September 26, 2006

Gratuitous "Tell Me About It" Posting

Here's an interesting social conundrum that has raised its head recently:

We used to have some fairly close friends, a guy who worked in same firm as me and his wife. This friendship got to the level of sometimes going on vacations together, being invited to family events like weddings and birthdays, that sort of thing.

We had always had opposing political views, they being Chevy Chase Donks and us being Virginny Republicans, but none of us was especially political and the topic simply never got discussed. At least until 2000. When Bush got elected, my friend started tossing little jabs - sending email jokes and the like. I either ignored them altogether or responded off-handedly.

Eventually, our friends moved across country. They came back to Dee Cee every now and again and we visited with them when we could.

Things stayed at about the same level, viz a viz the politics until about 2003 and the invasion of Iraq.
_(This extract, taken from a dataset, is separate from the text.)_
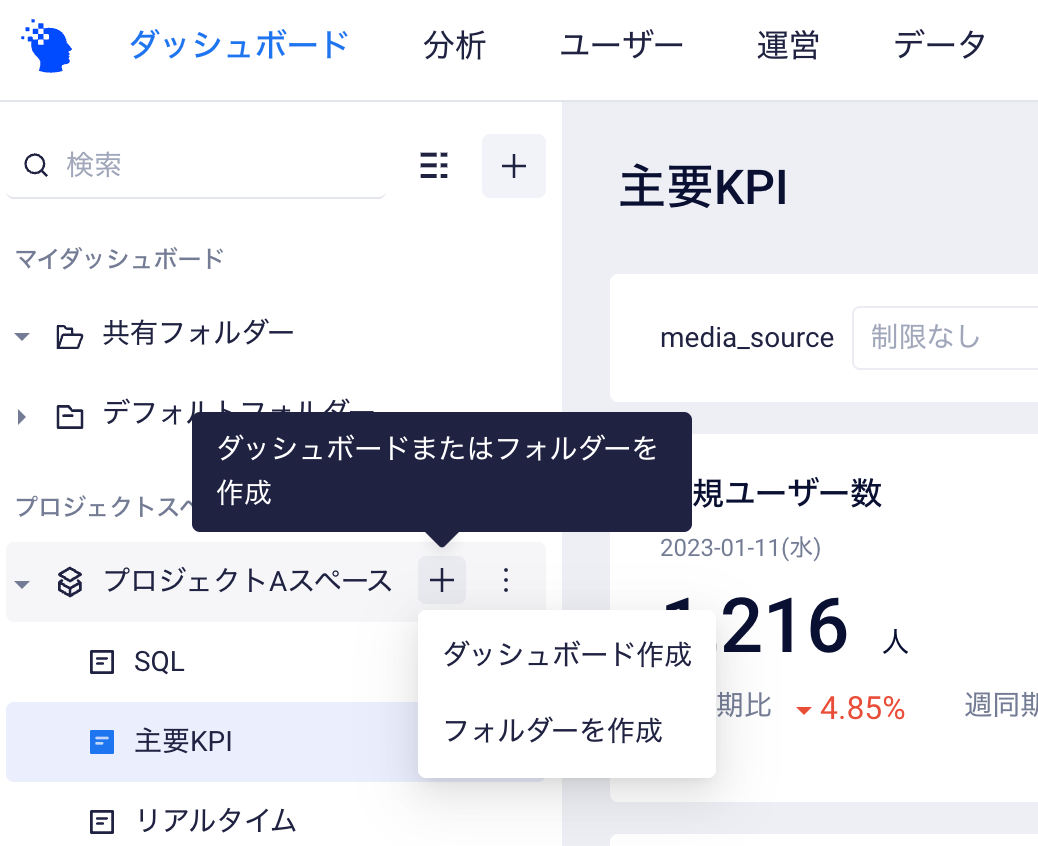The height and width of the screenshot is (846, 1038).
Task: Click the blue head logo icon
Action: pos(47,46)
Suddenly, the level of political commentary from my friend changed from gentle banter to outright attack. This culminated in a full-blown rant about the Bush Administration in 2004 (and about my job), when we met for lunch one day in Dee Cee with our children in tow.
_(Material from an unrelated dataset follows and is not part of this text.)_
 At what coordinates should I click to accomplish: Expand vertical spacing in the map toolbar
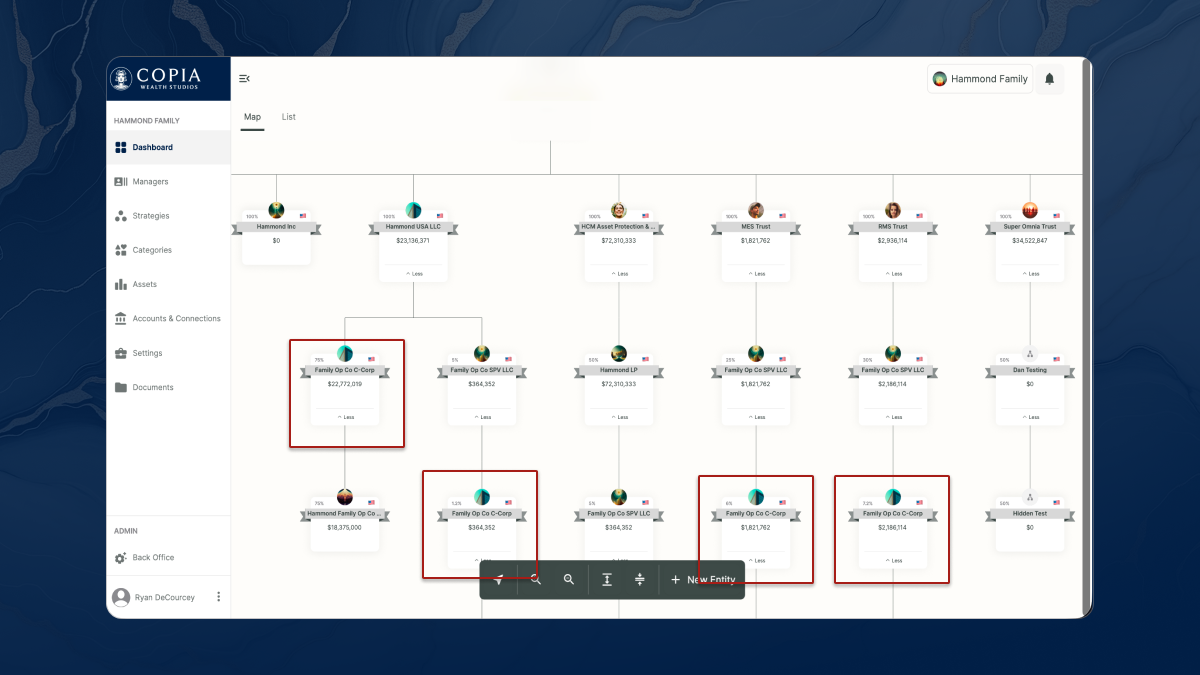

I don't have much patience for this kind of behavior, so after this outburst I simply cut contact with these people. We have (I think) traded holiday cards since then, but nothing else.

Well, the other day we got a phone message: they're moving back to Dee Cee. It seems we have several options in dealing with this and I'm not sure which one to choose. Do we:

- ignore them altogether?

- welcome them back as if nothing had happened?

- welcome them back but preemptively explain we couldn't be friends if they (he) are going to keep up the political screeding?

- welcome them back and wait to see if/when the politics start up again before issueing said explanation?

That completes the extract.